— Ну вот, — кричала Полина, — знакомьтесь: Люба, Юля, Борис! Кого ещё не хватает! Ивана? Так мы задумали, понимаете! Получится — Люби! По первым буквам-то! Только бы войне конец!
И она обнимала самую маленькую, Любу, лет трёх от роду, Юлю, старше на год. Разве что Борис был под стать мне.
— Вот так и оставляю их втроём! — говорила Полина маме. — Разве могу я смеяться этим комедиям! У меня кошки скребутся на душе-то. И присмотреть некому!
Мы уселись в кружок за квадратный низенький столик, прихлёбывали жидкий чай из разномастных чашек и кружек, и мама просила Полину зайти к нам, чтобы взять всякие мелочи, хоть пару кружек, хоть неновый чайник. Оказывалось, Полина — жена пограничника, он отходил с боями от белорусской границы, писал из госпиталя, но снова умолк. Им помогает военкомат, просто так, без всяких похоронок и других сообщений, она считается женой офицера, а маленькие — её дети.
Честно сказать, встреча эта была какой-то мимолётной и ни о чём не говорящей. С Борисом мы даже не начали дружить, просто посмотрели друг на друга и пожали руки, потому что всё время говорили наши мамочки.
Мама наутро унесла в госпиталь две неновых чашки, какую-то мою старую, довоенную ещё, одежду, из которой я вырос, но которую можно было бы подогнать для Бориса.

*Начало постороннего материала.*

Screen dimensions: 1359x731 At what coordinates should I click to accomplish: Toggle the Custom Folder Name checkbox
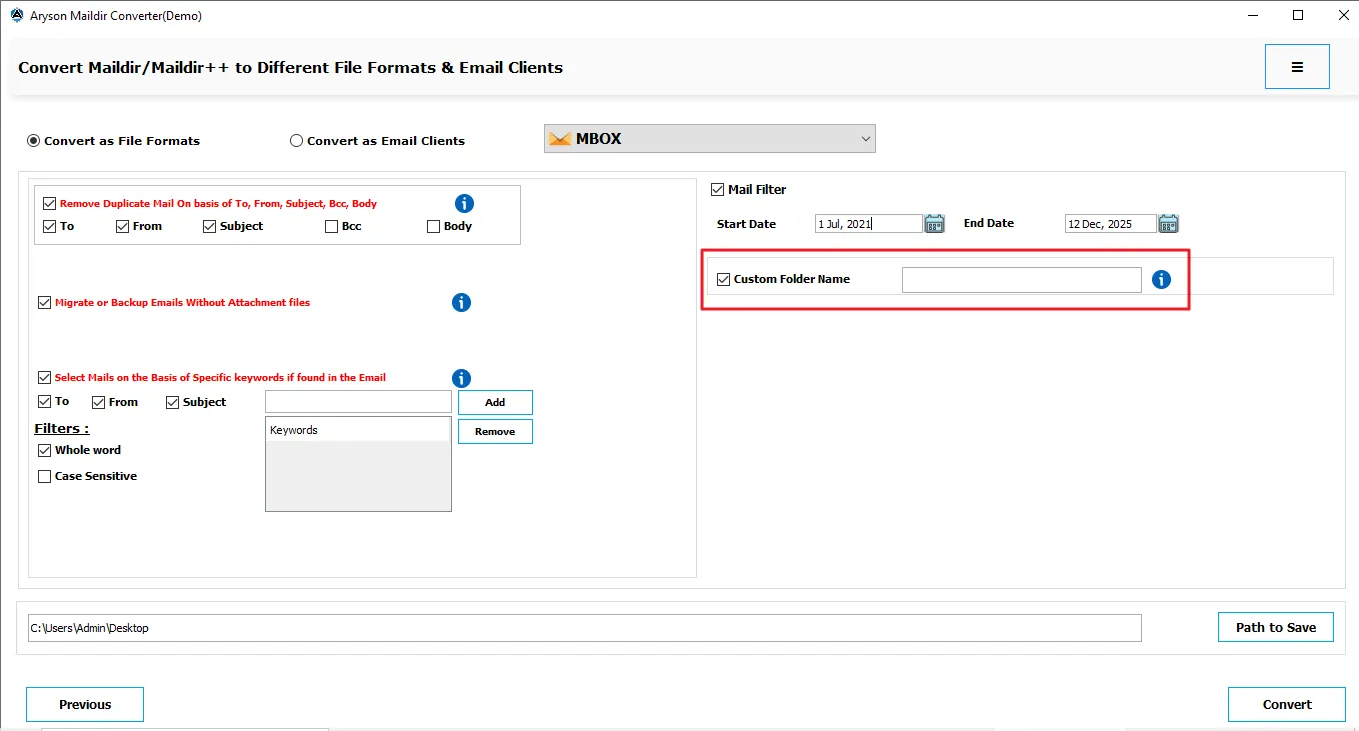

И время от времени я стал ходить в госпиталь смотреть бесплатное кино. Тётя Поля всегда передавала мне приветы от Бориса и девочек, но я никогда не видел их на госпитальных сеансах. Моя мамочка объясняла это тем, что это не разрешается, а я — приятное и единственное исключение.
Спасибо начмеду Викторову!
16
Но каким же коротким и горьким оказалось это знакомство!
В госпитале Полина показывала кино дополнительно к своей работе. А главное место её службы оказалось в самом главном и большом кинотеатре нашего города “Октябрь”. Но ведь нигде зрители не видят киномеханика? В зале одни стены — и из одной светит лучик — вот он и есть это чудесное кино.
Борис и его сестрёнки ходили в детсад, поэтому Полина всегда работала в первую смену — остальные киномеханицы и киномеханики понимали это, ведь ей надо бежать за детьми! Но вечером, именно вечером, Полине не с кем было оставить ребят! И она тряслась, рассказывала потом мама, всячески наставляла Бориса, как он должен, самый старший и самый ответственный, вести себя.
Быстро убежала тревожная осень, грянула новая зима — мёрзлая и тёмная. В Новый год все мы только и думали, что вот и пробил мой час — осенью в школу, а я уже далеко не маленький — мне стукнуло семь, а в сентябре придёт восемь.
Война ломала своим непостоянством. То объявят, что наши наступают. То скажут, что мы вынуждены отступать. Это, конечно, мама переводила сводки Совинформбюро для моего понимания. А самому мне были понятнее отцовские письма: иногда они приходили пулемётной очередью, одно за другим, потом вдруг замолкали и месяца два, если не больше, ничего от него не было.
Мама менялась в лице. Мне казалось, она худела без вестей от отца, реже говорила с бабушкой, а со мной и вовсе обходилась редкими репликами: как, мол, вымыл руки, что сказала Варвара Клавдиевна в садике и приходят ли письма от отца дружка моего Димки, артиллеристского офицера? Письма Димке проходили именно что с артиллерийской точностью, чуть ли не в один и тот же день недели, и мамочка, улыбаясь чужому, печалилась своему.
Однако дни отлетали, в почтовый ящик падал к нам треугольник от папки, и мамочкино лицо разглаживалось, распрямлялось, она улыбалась даже не себе, а жизни.
И вдруг...
И вдруг она пришла домой совсем поздно, так поздно, что бабушка, — да и я, — хотели бежать в госпиталь или, если придётся, в милицию, потому что мамы не приходят домой до самой ночи, только если случилась беда.
Так и было.
Она вошла какая-то изломанная, исплаканная, опустошённая и, не сказав ни слова, только скинув пальтишко, стала долго громыхать рукомойником.
Мы предчувствовали беду. Бабушка даже закрыла лицо руками. А я ничего не понимал и не знал, что я должен подумать.
Мамочка, наконец, вошла в комнатку, села на краешек стула и бессильным, наверное, до конца издержанным голосом сказала:
— Вчера вечером! Когда Полина показывала кино в госпитале! В доме у неё погас свет. Наверное, Борис попытался зажечь керосиновую лампу. Может быть, уронил её, кто знает?.. В общем, сгорели все трое. Соседи не пострадали, но от дома — горелые брёвна. Полина сошла с ума. Её увезла “скорая”.